By Daniel Bethencourt

U.S. officials over the past two decades have tried to build an airtight financial embargo of North Korea.

But in charges unsealed Thursday, federal prosecutors in Washington, D.C., said that one of the country’s blacklisted lenders, Foreign Trade Bank, or FTB, still managed to route dozens of payments through U.S. correspondent accounts as part of a $2.5 billion sanctions evasion scheme involving more than 30 conspirators, most of them North Korean nationals.

FTB was able to transfer the large sums thanks to its network of 250 shell companies run by 28 North Koreans based in China, Russia, Libya, Kuwait, Thailand, Austria and elsewhere, prosecutors claimed in the indictment.

At least 29 of the payments involved a U.S. correspondent account, and at least one of those cleared as recently as January—years after the Treasury Department began warning banks of North Korea’s propensity for using shell companies and professional intermediaries in global financial hubs to disguise funds and further the regime’s goal of nuclear proliferation.

But Thursday’s indictment outlined those strategies in new, more granular detail, as prosecutors accused FTB’s most senior executives of communicating with overseas employees, each of whom served as a “covert branch” for the lender and ran shell companies to process payments from bank accounts in China, Austria and elsewhere.

The same network of overseas managers also sought to enlist “established third-party financial facilitators” and incorporated new shell companies when foreign banks or governments pinpointed the illicit nature of earlier entities in the scheme to facilitate nuclear-related payments on North Korea’s behalf, according to the indictment.

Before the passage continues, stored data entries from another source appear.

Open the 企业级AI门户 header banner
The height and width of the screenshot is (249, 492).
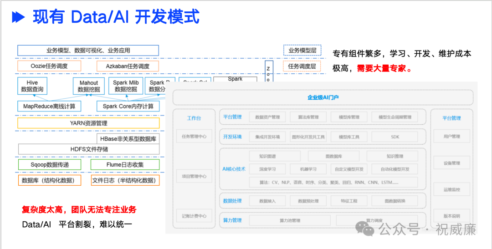pos(323,97)
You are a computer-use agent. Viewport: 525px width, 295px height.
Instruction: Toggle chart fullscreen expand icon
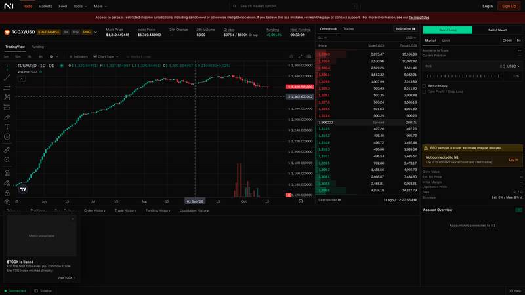click(x=300, y=56)
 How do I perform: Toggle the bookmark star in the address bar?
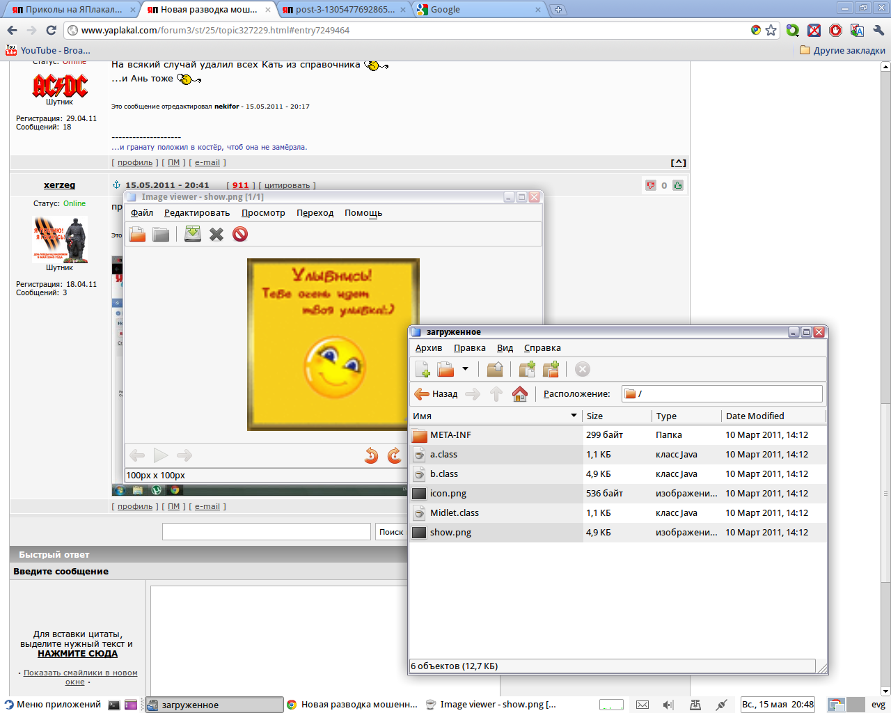771,30
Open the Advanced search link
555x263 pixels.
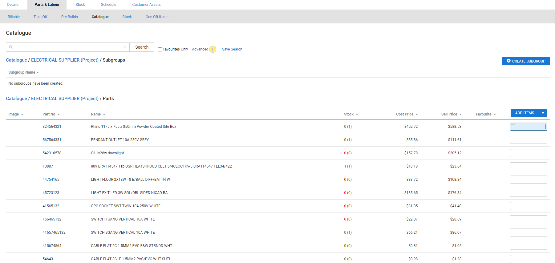coord(200,49)
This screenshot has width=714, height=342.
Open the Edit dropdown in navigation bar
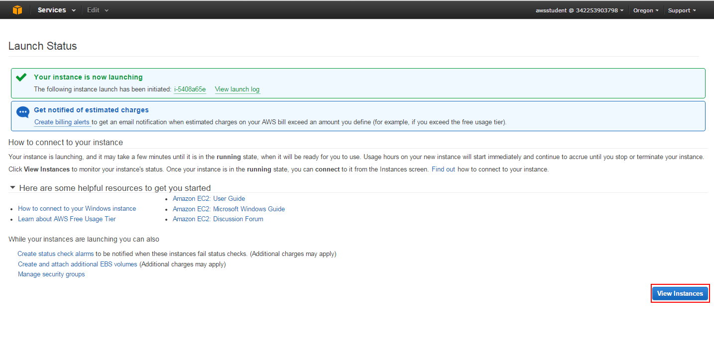pyautogui.click(x=98, y=10)
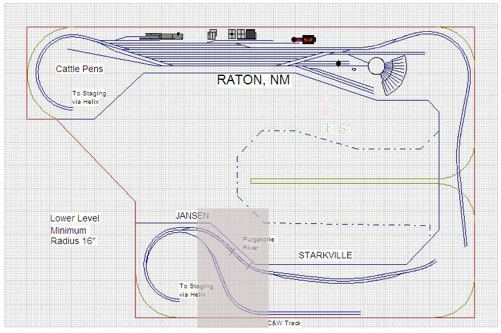Click "To Staging via Helix" below Jansen

click(193, 290)
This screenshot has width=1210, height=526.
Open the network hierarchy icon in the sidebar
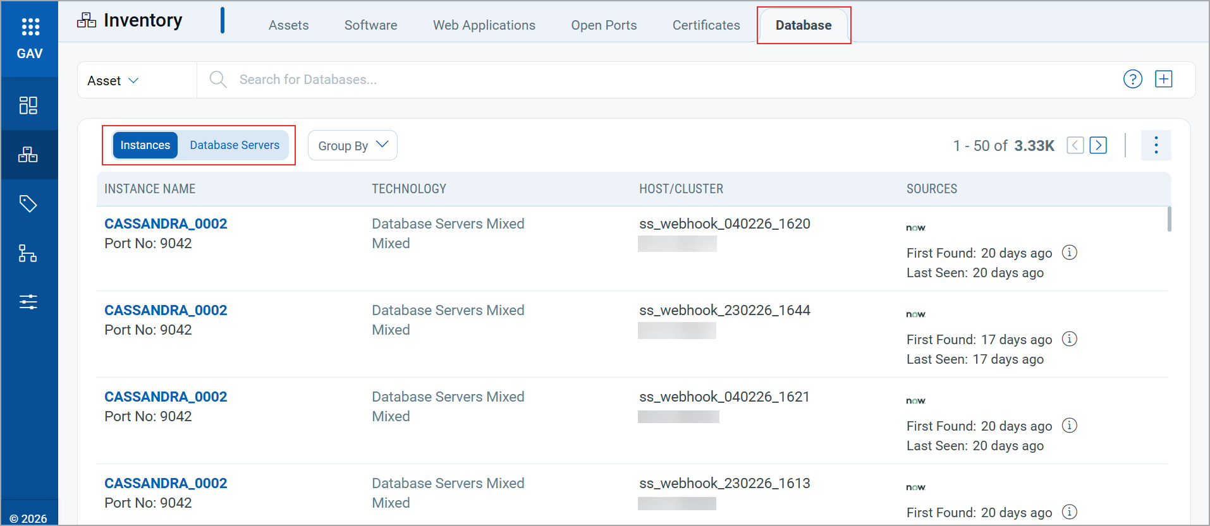point(28,253)
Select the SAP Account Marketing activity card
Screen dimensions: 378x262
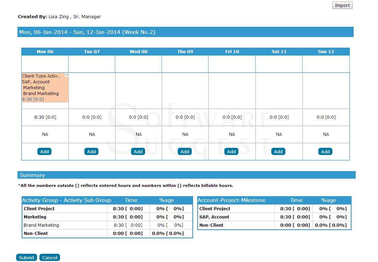pyautogui.click(x=43, y=87)
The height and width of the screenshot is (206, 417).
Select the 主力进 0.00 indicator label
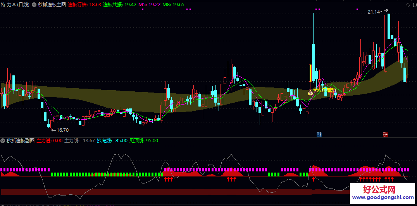point(49,141)
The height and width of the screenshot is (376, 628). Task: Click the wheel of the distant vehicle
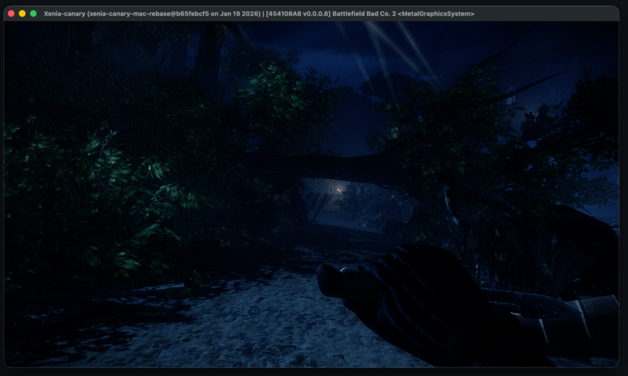(x=362, y=222)
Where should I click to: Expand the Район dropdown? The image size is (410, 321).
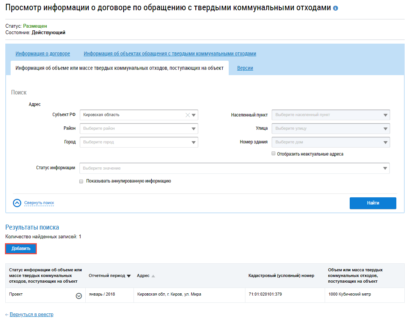pyautogui.click(x=194, y=129)
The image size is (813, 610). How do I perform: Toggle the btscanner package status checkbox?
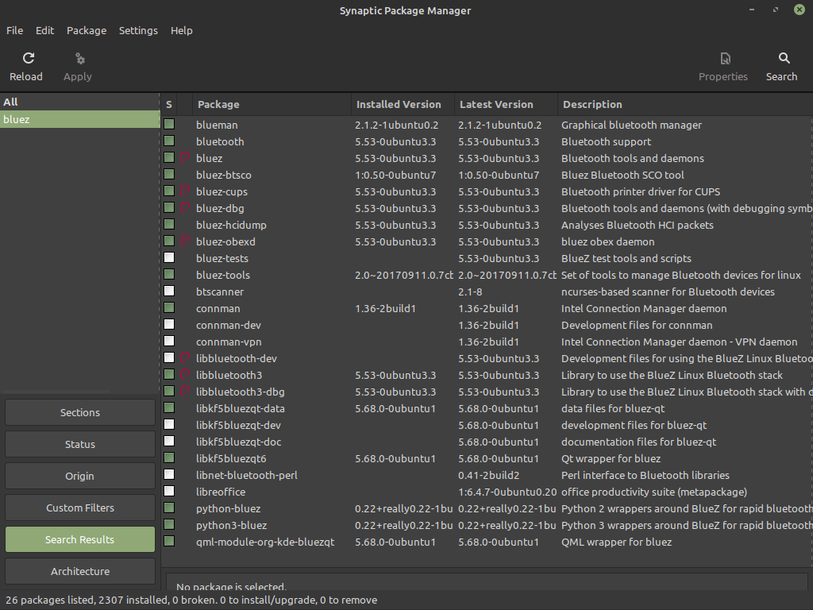point(169,291)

Most of the 50 pages in the indictment describe payments that largely appeared to bypass compliance controls, including a wire transfer two years ago in which FTB’s president and vice president used an unspecified “FTB front company” to send $90,000 to an unnamed U.S. firm, according to prosecutors.

The same officials also used an FTB front company to pay a U.S. firm $195,000 in March 2019. They used foreign firms to pay other U.S. entities $10,000 in December and at least $40,000 in January, according to the indictment, which did not identify the American beneficiaries by name or indicate whether any of the businesses received multiple payments.

Some of the largest payments thought to have cleared U.S. correspondent accounts allegedly involved Velmur, a Singaporean front company blacklisted by the Treasury Department’s Office of Foreign Assets Control in August 2017 for purchasing oil on North Korea’s behalf.

FTB initiated seven wire transfers with an aggregate value of more than $6 million in payments to Velmur in the months prior to the firm’s designation by OFAC. Though incorporated in Singapore, Velmur was controlled by an FTB employee in Vladivostok, Russia, only a few miles from the North Korean border.

A compliance officer told ACAMS moneylaundering.com on condition of anonymity that financial institutions typically flag the use of shell companies and intermediaries as part of their normal monitoring processes.

“The one risk we could take away from this is that we need to be mindful of Chinese provinces that have business dealing with North Korea,” the compliance officer said. “Certain provinces within China carry a different risk.”

Prosecutors also outlined at least five payments that financial institutions blocked for sanctions compliance purposes and described several others that raised additional due-diligence inquiries.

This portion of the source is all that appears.